I always figured he got the idea from Ian Brown, the frontman of the seminal Manchester band The Stone Roses, who often sported a pair of jingle sticks, but I’ve got no evidence to back up my claims.
Liam, front and center, used the tambourine like an orchestra conductor’s baton. To great effect.
8. They wrote an anthem-of-anthems.
“Don’t Look Back in Anger” is their most beloved song and has become something of an anthem for Manchester. Interestingly, it also marks a break in the band’s extremely complicated fraternal dynamic, as it was the point at which Noel starting singing, too.
The song was released in 1996 on Oasis’ monumental “(What’s the Story) Morning Glory” album, and over the course of several decades, it’s jousted with “Wonderwall” and “Champagne Supernova” (both of which appeared on the same LP) for dominance in the group’s catalog.

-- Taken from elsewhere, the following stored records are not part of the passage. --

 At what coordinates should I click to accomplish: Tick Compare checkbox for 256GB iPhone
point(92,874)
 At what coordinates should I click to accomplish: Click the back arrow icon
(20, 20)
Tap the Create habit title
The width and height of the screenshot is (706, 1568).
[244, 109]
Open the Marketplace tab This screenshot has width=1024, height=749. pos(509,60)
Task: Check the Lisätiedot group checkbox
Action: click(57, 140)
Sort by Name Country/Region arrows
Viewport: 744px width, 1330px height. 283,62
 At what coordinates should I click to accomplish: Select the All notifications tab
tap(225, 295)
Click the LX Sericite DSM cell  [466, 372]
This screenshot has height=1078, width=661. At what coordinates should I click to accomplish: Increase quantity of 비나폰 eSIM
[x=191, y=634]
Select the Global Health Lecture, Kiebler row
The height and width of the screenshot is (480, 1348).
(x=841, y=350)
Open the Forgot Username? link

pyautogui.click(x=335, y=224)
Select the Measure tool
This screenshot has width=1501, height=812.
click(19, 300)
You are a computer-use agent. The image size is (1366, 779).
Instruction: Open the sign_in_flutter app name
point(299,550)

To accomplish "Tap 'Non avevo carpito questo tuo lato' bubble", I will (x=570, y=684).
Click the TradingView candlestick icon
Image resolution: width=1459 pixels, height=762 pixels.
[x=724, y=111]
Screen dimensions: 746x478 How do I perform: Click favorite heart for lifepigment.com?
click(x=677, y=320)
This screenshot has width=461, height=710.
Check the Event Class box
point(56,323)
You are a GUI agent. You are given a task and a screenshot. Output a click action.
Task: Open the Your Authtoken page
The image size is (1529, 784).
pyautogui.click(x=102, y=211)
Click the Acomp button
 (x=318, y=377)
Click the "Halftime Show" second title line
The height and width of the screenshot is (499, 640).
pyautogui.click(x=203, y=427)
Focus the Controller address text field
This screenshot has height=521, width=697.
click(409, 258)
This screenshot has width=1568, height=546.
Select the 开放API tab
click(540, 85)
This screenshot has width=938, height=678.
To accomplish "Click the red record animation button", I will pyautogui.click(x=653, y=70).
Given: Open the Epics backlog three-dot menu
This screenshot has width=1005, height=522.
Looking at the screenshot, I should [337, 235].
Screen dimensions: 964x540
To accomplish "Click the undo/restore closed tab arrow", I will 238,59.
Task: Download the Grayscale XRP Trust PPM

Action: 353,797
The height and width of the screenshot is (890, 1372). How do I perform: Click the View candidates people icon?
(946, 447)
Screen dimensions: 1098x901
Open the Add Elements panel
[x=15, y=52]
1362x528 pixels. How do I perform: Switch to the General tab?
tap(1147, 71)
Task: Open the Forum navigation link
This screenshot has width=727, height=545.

It’s just one of THOSE songs.
9. New generations are completely fascinated by their act.
With a few exceptions, the idea of being in a gigantic rock band isn’t an ambition that the majority of young musicians angle for these days. That’s understandable, given that the last thing most labels want to do is send five youths and all their gear on tour for a year or more.
Oasis remains the Last Big Band, and there might not ever be another one. As I learned at a recent Fender guitar panel on the future of music, we now live in the era of the streamed playlist. Oasis certainly wound up on plenty of pre-streaming playlists, but the band’s impact would have been impossible without the album format and widespread radio play.
Zep’s legend was bases on their gigantic records, bootlegs of their live shows, and the fact that they were the first true mega-group. Oasis upped that by being the big band of the late television age, before the internet changed everything. The sheer scale of what they hoped to achieve — and actually did achieve — makes them a source of endless fascination.
10. They looked cool as f–k.
And they actually look cooler as f–k now that they’ve aged and taken on some chic elderly edge. To both Noel and Liam’s credit, they’re also stuck with their style over the decades.
It wasn’t just the Gallagher Bros. Bonehead and Guigsy also looked cool, in their way, and the band’s late-career art direction was typically superb.
And yes, you could argue that the lineup changes and intra-band feuds mean that Oasis can’t match Zep and its unchanging decade-long lineup. You could also argue that the Zep-Oasis succession is pointless, because Zep was always huge in the US while Oasis was huge in the UK.
But then again, Zep also tended to look pretty cool — Who can forget Jimmy Page’s black dragon suit? Where Oasis really nails this one is in looking cool ALL THE TIME. Even now at age 45, Liam is never spotted out of character.